SUPPLIED TEXT
================
By: Mark Fitzgerald When Associated Press writer Alfred de Montesquiou first reported Sunday on a Port-au-Prince nursing home where 84 elderly residents were trapped by the earthquake in horrific conditions, he surely believed his reporting, including a video of the scene, would have mobilzed aid.
Yet, the main aid had yet to reach the victims, Montesquiou reported Thursday.
Every day since coming upon the nursing home - where many are barely clinging to life, including one man discovered Sunday and described as lying "as rats pick at his overflowing diaper" - Montesquiou has returned to it, delivering water. The residents, he reports, still have little to eat.
The episode is one of many in Haiti where journalists constantly face the dilemma of aiding the injured and dying -- or reporting their plight to the world.
After posting the Sunday story on Facebook and Twitter, AP's Social Media Team has touched off an emotional online discussion of that dilemma at
Facebookhttp://www.facebook.com/APNews.
"Should a reporter drop his pen and pad and look for food, water and medicine? How do you balance victims' need for help with the importance of telling the world the story of a disaster?" are some of the issues discussed.
================
RAW DATA
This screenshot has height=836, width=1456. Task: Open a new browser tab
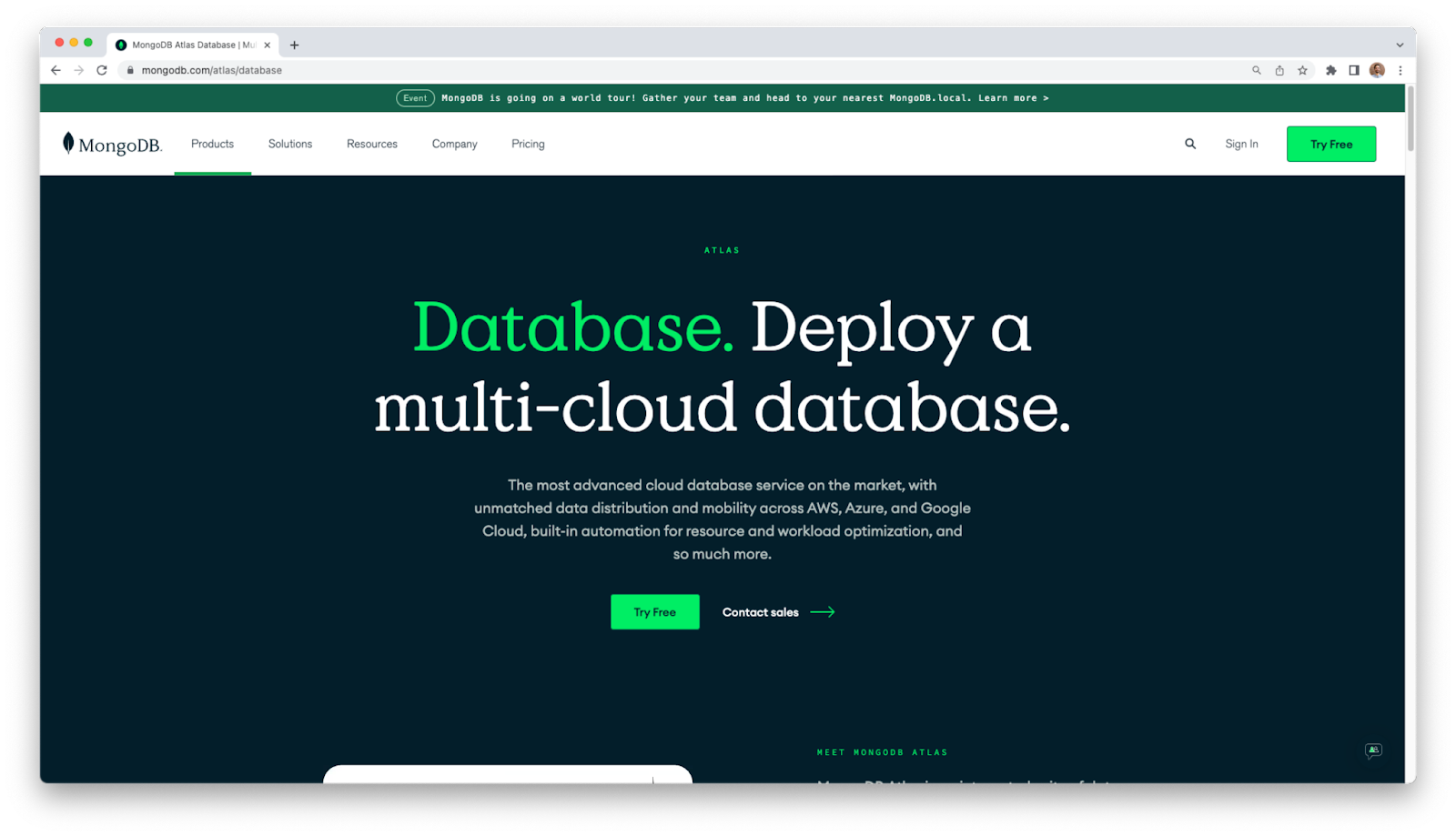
================
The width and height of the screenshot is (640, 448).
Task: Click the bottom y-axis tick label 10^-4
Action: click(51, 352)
================
PROMPT A
From the Haiti earthquake article, reproduce word for word the part that opens with the words containing "Yet, the main" and closes with "little to eat.".
PROMPT B
Condense the paragraph of the Haiti earthquake article that begins "Every day since coming upon the nursing home," keeping its main facts.
PROMPT C
Write what comes next in the Haiti earthquake article, starting after its final sentence.
The lines placed after the Haiti earthquake article come from a separate source.

RESULT A
Yet, the main aid had yet to reach the victims, Montesquiou reported Thursday.
Every day since coming upon the nursing home - where many are barely clinging to life, including one man discovered Sunday and described as lying "as rats pick at his overflowing diaper" - Montesquiou has returned to it, delivering water. The residents, he reports, still have little to eat.

RESULT B
Montesquiou has gone back to the nursing home every day since finding it, bringing water. Many residents are barely alive, including a man found Sunday lying "as rats pick at his overflowing diaper," and they still have little to eat.

RESULT C
AP Senior Managing Editor John Daniszewski joined the discussion with this observation:
"Of course, journalists are human and normally in such situations will set aside their cameras and notebooks to offer help, giving away whatever food or water they have on them. But that misses the larger point that by doing their jobs they have a more effective way to assist people in need.
"Alfred did that. Through his journalism he alerted the authorities, including noting exactly where the group of 84 people was located. He did not have any food or water when he first found the awful scene, but he returned later to check on them and hand out a case of water. To do that, he had to push through a large throng of thirsty refugees with the water in hand - not easy - but he managed to hang on and deliver it. The elderly patients said it was the only water they have received from anyone since the crisis began."